> TASK DATA:
□ □ □ □

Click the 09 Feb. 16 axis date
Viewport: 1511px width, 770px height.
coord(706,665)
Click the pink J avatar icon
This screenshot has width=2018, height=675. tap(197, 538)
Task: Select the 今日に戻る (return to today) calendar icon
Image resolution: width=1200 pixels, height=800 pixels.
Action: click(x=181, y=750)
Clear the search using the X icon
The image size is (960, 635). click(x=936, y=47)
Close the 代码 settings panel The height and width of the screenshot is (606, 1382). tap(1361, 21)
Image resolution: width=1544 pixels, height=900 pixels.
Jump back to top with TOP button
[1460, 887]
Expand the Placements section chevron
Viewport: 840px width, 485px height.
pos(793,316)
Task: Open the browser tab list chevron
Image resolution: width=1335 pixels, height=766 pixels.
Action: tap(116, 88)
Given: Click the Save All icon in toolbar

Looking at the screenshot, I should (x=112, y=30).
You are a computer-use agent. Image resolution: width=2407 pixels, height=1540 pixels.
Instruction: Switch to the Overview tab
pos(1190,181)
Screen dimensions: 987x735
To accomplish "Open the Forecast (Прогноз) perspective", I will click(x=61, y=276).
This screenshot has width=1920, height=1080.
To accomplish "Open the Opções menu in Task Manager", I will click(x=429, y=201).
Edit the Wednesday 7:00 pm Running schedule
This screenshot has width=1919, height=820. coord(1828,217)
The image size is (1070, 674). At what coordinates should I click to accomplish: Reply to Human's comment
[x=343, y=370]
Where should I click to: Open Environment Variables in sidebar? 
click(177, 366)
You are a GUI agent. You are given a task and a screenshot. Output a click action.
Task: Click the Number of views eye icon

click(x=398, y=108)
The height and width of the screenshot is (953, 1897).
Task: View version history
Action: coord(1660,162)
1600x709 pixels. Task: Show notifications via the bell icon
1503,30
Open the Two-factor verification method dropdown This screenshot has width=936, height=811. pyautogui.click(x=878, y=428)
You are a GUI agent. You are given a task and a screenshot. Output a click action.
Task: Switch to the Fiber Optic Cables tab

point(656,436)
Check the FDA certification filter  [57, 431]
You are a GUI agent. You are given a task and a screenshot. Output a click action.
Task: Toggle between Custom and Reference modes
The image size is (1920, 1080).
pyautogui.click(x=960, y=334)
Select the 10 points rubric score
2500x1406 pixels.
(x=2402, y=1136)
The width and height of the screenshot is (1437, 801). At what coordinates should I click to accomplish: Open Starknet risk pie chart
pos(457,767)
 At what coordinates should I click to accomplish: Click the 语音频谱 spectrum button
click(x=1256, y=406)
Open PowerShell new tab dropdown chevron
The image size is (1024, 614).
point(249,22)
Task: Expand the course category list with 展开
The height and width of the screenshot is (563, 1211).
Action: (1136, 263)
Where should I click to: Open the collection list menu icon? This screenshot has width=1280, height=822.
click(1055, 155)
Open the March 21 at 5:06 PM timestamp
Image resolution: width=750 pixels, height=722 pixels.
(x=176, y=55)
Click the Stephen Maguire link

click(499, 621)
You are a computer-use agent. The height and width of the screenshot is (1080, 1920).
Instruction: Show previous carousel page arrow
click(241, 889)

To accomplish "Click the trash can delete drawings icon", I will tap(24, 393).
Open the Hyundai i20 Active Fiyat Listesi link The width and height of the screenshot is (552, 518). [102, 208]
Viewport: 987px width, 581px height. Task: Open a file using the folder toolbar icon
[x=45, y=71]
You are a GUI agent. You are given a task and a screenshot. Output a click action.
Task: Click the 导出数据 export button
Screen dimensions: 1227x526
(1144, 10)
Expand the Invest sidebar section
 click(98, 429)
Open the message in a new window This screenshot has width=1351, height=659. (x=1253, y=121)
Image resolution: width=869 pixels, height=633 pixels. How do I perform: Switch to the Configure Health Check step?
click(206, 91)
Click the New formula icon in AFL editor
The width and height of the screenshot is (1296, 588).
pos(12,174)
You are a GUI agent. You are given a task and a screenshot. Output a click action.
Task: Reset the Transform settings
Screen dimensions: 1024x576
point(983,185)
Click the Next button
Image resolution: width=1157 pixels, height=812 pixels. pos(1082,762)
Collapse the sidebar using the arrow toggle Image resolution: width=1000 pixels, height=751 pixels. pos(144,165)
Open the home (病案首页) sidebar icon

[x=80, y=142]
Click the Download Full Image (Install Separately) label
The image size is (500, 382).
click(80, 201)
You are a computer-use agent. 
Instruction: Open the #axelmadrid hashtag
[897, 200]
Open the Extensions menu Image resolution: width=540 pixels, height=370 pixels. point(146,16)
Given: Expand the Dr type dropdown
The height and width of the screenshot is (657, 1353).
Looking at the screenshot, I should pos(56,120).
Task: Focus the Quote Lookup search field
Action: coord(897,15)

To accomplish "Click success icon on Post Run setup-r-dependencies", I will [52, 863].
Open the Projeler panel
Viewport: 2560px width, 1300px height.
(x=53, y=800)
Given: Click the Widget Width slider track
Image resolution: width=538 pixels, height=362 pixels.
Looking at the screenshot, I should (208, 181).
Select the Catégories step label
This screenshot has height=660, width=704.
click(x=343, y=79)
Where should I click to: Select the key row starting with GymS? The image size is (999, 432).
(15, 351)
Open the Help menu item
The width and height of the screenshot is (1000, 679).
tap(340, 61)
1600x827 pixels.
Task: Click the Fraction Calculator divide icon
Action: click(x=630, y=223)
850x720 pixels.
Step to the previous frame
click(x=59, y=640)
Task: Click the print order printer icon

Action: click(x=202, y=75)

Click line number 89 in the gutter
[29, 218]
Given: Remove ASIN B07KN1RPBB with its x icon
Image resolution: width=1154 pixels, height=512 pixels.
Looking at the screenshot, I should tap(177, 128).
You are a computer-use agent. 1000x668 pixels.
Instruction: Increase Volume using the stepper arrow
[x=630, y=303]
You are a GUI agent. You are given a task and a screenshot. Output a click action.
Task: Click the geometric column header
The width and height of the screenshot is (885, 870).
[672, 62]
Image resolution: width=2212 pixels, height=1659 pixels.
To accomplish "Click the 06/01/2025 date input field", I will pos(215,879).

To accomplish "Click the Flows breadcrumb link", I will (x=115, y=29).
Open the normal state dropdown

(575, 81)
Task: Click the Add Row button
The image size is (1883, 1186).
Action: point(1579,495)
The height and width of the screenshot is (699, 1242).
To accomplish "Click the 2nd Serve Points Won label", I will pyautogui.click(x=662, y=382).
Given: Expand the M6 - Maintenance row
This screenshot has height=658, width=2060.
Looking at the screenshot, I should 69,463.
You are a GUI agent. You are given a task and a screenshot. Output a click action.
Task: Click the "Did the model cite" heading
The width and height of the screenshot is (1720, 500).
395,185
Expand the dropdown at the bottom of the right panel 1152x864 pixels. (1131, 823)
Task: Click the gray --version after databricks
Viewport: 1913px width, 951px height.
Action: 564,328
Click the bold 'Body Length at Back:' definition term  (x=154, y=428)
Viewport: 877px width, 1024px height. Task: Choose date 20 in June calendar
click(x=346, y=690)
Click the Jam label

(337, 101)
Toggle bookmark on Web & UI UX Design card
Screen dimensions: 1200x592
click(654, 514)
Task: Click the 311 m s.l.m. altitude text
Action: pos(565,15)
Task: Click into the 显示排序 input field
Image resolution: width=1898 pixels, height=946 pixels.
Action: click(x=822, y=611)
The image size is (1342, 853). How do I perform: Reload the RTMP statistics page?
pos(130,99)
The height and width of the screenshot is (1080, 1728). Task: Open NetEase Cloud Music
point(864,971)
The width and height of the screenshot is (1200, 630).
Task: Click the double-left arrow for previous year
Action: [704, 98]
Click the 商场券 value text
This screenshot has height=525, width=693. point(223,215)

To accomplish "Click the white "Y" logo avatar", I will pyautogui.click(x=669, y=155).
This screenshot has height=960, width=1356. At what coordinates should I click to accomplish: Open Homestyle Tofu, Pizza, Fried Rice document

□ □ □ □

> WHAT IS EXPECTED: Convert the lines of data from the one containing "You are a computer-use agent. The" through the one containing "will tap(24, 393)." into a numbered list, leaving out blank lines.

> TASK RESPONSE:
1. You are a computer-use agent. The height and width of the screenshot is (1080, 1920).
2. Instruction: Show previous carousel page arrow
3. click(241, 889)
4. To accomplish "Click the trash can delete drawings icon", I will tap(24, 393).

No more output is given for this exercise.